= Steering kickback =

Steering kickback relates to the sharp and rapid movements of an automobile's steering wheel as the front wheels encounter a significant obstruction or imperfection in the road. The amount of kickback is dependent on a variety of factors, namely the angle of impact with the obstruction or imperfection, health and stiffness of the vehicle's shock absorbers, and the speed of the vehicle, as well as the type of steering mechanism used and its mechanical advantage.

Rack and pinion steering may be susceptible to kickback, as the steering rack transmits forces in either direction. A steering box design, such as recirculating ball, is much less sensitive. Despite this, the other advantages of rack and pinion steering have led to its almost universal adoption, at least for light automobiles.

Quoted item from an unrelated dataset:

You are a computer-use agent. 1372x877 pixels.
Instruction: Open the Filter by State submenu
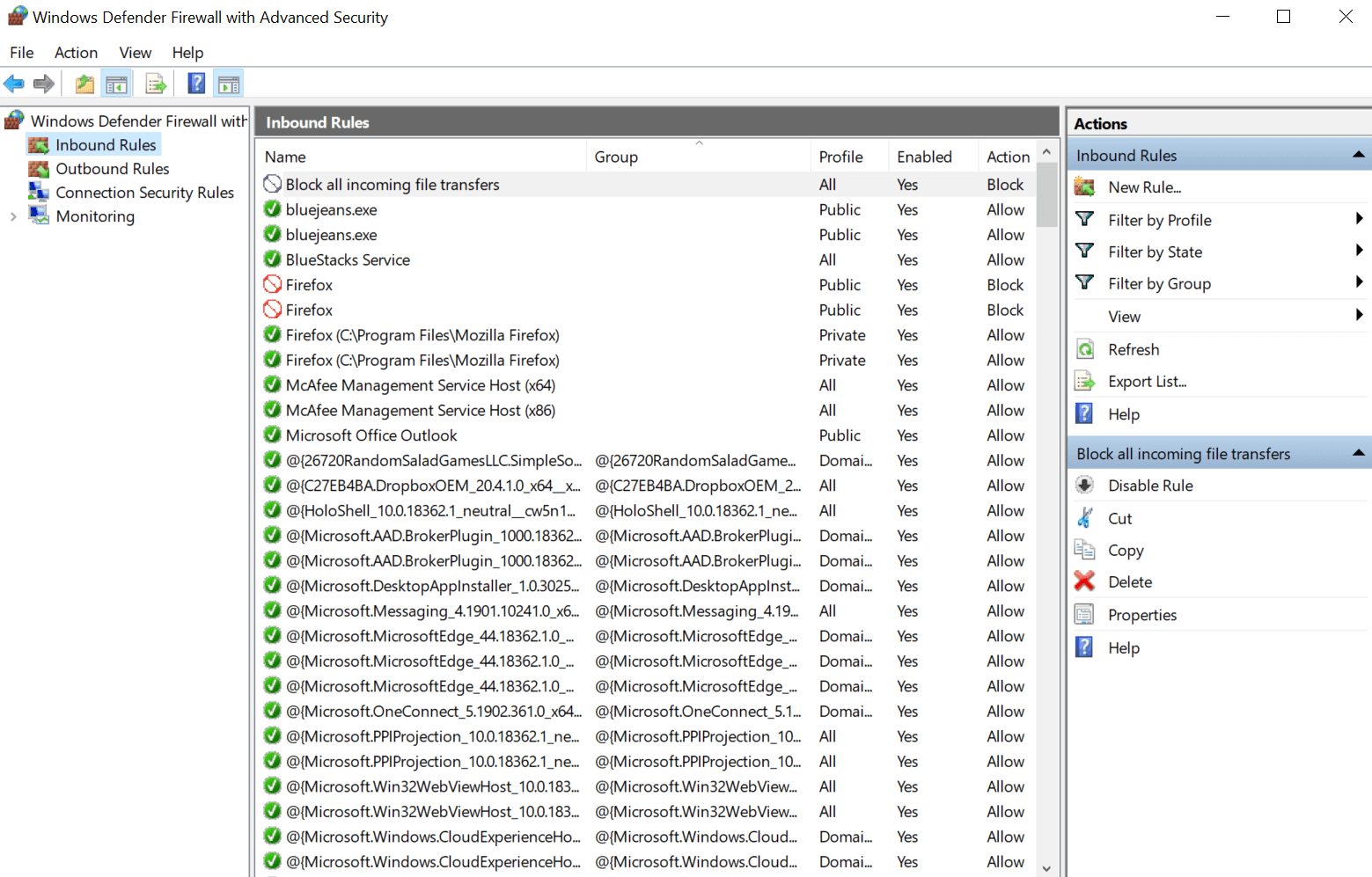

Steering kickback is distinct from torque steering, bump steer or roll steer. These are similar outside influences that affect the direction of travel, but they do not cause a movement at the driver's wheel.

Force feedback sim racing wheels and drive by wire wheels have motors to simulate steering kickback.

==Mitigation==
Steering kickback is a phenomenon which vehicle makers try to minimize in an early design phase of every vehicle because minimizing this phenomenon after vehicle deployment can be quite difficult. A major decrease of the force and velocity of the kickback requires changes in the suspension kinematics, namely the kingpin inclination and offset, and also in the steering mechanism by changing lever ratio between fixed steering arms and pitman arms.

Common ways to reduce kickback as an aftermarket solution can be by installing a steering damper or a one way valve on the pressure port of the steering gear, but installing this solution may have bad impact on returnability to center, and may cause substantial wear on the tie rods and steering gear in the case of installing an aftermarket one way valve on the pressure port.